**Tareas y ejercicios:**
A – Responda estas preguntas a partir del texto sobre Annie Ernaux:
(i) ¿Qué escritor reconoció admirarla por su forma de narrar?
(ii) ¿En qué obra declara ella querer hacer de sí misma "un ser literario"?
(iii) ¿Qué ha conseguido derrotar la voz construida por Ernaux?
B – Indique si cada afirmación concuerda con el texto sobre Annie Ernaux. Responda sí o no y cite las palabras del texto que lo deciden.
(i) Su forma de narrar mezcla la autobiografía con la historia y la sociología.
(ii) Entre las experiencias que relata no figura su relación con su madre.
(iii) Ernaux desea que su existencia permanezca separada de la vida de los otros.

El escritor Emmanuel Carrère reconoció admirarla por su forma de narrar, en la que mezcla la autobiografía con la historia y la sociología. Para mí, como lectora obsesa de esta autora, el verdadero talento de Annie Ernaux se manifiesta en su capacidad para lograr difuminar las fronteras entre la escritura y la vida, llevando la autoficción hasta los límites de su imaginación, “hasta hacer de mí un ser literario, alguien que vive las cosas como un día deberían escribirse”, declara en Memoria de chica.
La voz construida por Ernaux para relatar las experiencias que la atraviesan como mujer –la maternidad, el aborto, el despertar a la madurez, su relación con el sexo, los hombres o su madre–, pasiones que han moldeado su vida íntima, pero también su escritura, ha conseguido derrotar cada cliché a los que algunos sectores intentaron relegar la literatura femenina, haciendo de lo personal lo político, pero también lo universal, como rezan algunas de sus líneas más celebradas: “El verdadero propósito de mi vida sea éste: que mi cuerpo, mis sensaciones y mis pensamientos se conviertan en escritura; es decir, en algo inteligible y general, y que mi existencia pase a disolverse completamente en la cabeza y en la vida de los otros”.

[Datos de origen]

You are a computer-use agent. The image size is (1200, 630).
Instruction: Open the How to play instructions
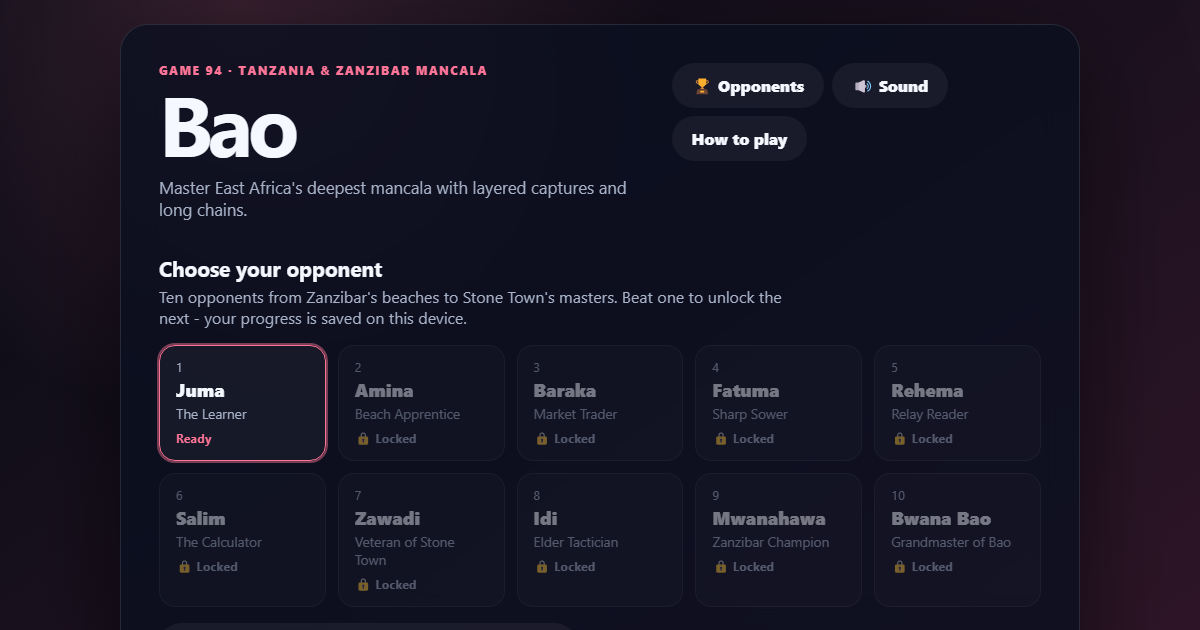(x=739, y=139)
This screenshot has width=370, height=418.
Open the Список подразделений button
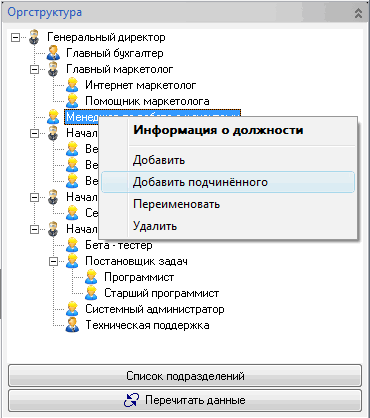(185, 376)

**Sección de respuestas:**
A –
(i) Emmanuel Carrère.
(ii) En Memoria de chica.
(iii) Cada cliché a los que algunos sectores intentaron relegar la literatura femenina.

B –
(i) Sí: "en la que mezcla la autobiografía con la historia y la sociología".
(ii) No: "su relación con el sexo, los hombres o su madre".
(iii) No: "que mi existencia pase a disolverse completamente en la cabeza y en la vida de los otros".